(Records contained in a dataset)
_____
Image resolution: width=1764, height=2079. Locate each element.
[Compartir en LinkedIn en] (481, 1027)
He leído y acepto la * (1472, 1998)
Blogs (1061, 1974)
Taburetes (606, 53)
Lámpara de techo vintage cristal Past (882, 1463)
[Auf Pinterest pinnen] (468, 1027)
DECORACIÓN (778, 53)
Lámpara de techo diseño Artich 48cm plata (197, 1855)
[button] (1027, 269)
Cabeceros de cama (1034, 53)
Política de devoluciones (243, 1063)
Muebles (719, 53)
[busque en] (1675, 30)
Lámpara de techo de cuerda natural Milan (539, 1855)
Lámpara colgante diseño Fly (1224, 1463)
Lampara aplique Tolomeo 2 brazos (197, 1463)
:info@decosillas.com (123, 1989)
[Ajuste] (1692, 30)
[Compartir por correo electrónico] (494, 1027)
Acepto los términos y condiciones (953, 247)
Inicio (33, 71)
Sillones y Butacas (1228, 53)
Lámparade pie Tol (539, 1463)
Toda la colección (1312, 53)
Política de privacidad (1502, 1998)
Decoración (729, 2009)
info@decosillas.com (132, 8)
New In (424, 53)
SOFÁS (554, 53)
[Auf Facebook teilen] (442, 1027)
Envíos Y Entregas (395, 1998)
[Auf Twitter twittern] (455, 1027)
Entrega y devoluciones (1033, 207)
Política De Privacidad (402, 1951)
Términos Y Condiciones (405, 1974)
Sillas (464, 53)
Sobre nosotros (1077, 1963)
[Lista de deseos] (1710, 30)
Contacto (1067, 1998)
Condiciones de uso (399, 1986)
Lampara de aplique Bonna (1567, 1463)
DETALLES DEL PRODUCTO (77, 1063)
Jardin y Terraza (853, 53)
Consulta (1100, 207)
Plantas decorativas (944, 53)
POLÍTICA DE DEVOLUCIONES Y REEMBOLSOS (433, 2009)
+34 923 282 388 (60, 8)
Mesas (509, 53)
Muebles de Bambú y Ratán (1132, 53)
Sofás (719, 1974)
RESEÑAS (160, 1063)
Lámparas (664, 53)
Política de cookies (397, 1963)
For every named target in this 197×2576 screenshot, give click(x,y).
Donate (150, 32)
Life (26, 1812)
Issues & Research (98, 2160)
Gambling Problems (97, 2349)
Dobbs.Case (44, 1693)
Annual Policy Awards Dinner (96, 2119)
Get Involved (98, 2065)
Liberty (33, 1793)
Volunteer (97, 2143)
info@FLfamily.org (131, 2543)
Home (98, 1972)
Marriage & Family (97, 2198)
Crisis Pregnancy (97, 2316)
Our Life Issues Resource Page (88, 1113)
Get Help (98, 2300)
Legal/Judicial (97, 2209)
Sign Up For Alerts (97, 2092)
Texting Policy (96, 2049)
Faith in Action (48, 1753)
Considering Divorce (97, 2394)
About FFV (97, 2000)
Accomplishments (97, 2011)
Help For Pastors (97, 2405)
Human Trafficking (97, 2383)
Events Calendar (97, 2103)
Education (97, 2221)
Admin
_____
For every record above, print an exact copy.

Image resolution: width=1764, height=2079. Locate each element.
[Compartir en LinkedIn en] (481, 1027)
He leído y acepto la * (1472, 1998)
Blogs (1061, 1974)
Taburetes (606, 53)
Lámpara de techo vintage cristal Past (882, 1463)
[Auf Pinterest pinnen] (468, 1027)
DECORACIÓN (778, 53)
Lámpara de techo diseño Artich 48cm plata (197, 1855)
[button] (1027, 269)
Cabeceros de cama (1034, 53)
Política de devoluciones (243, 1063)
Muebles (719, 53)
[busque en] (1675, 30)
Lámpara de techo de cuerda natural Milan (539, 1855)
Lámpara colgante diseño Fly (1224, 1463)
Lampara aplique Tolomeo 2 brazos (197, 1463)
:info@decosillas.com (123, 1989)
[Ajuste] (1692, 30)
[Compartir por correo electrónico] (494, 1027)
Acepto los términos y condiciones (953, 247)
Inicio (33, 71)
Sillones y Butacas (1228, 53)
Lámparade pie Tol (539, 1463)
Toda la colección (1312, 53)
Política de privacidad (1502, 1998)
Decoración (729, 2009)
info@decosillas.com (132, 8)
New In (424, 53)
SOFÁS (554, 53)
[Auf Facebook teilen] (442, 1027)
Envíos Y Entregas (395, 1998)
[Auf Twitter twittern] (455, 1027)
Entrega y devoluciones (1033, 207)
Política De Privacidad (402, 1951)
Términos Y Condiciones (405, 1974)
Sillas (464, 53)
Sobre nosotros (1077, 1963)
[Lista de deseos] (1710, 30)
Contacto (1067, 1998)
Condiciones de uso (399, 1986)
Lampara de aplique Bonna (1567, 1463)
DETALLES DEL PRODUCTO (77, 1063)
Jardin y Terraza (853, 53)
Consulta (1100, 207)
Plantas decorativas (944, 53)
POLÍTICA DE DEVOLUCIONES Y REEMBOLSOS (433, 2009)
+34 923 282 388 (60, 8)
Mesas (509, 53)
Muebles de Bambú y Ratán (1132, 53)
Sofás (719, 1974)
RESEÑAS (160, 1063)
Lámparas (664, 53)
Política de cookies (397, 1963)
For every named target in this 197×2576 screenshot, give click(x,y).
Donate (150, 32)
Life (26, 1812)
Issues & Research (98, 2160)
Gambling Problems (97, 2349)
Dobbs.Case (44, 1693)
Annual Policy Awards Dinner (96, 2119)
Get Involved (98, 2065)
Liberty (33, 1793)
Volunteer (97, 2143)
info@FLfamily.org (131, 2543)
Home (98, 1972)
Marriage & Family (97, 2198)
Crisis Pregnancy (97, 2316)
Our Life Issues Resource Page (88, 1113)
Get Help (98, 2300)
Legal/Judicial (97, 2209)
Sign Up For Alerts (97, 2092)
Texting Policy (96, 2049)
Faith in Action (48, 1753)
Considering Divorce (97, 2394)
About FFV (97, 2000)
Accomplishments (97, 2011)
Help For Pastors (97, 2405)
Human Trafficking (97, 2383)
Events Calendar (97, 2103)
Education (97, 2221)
Admin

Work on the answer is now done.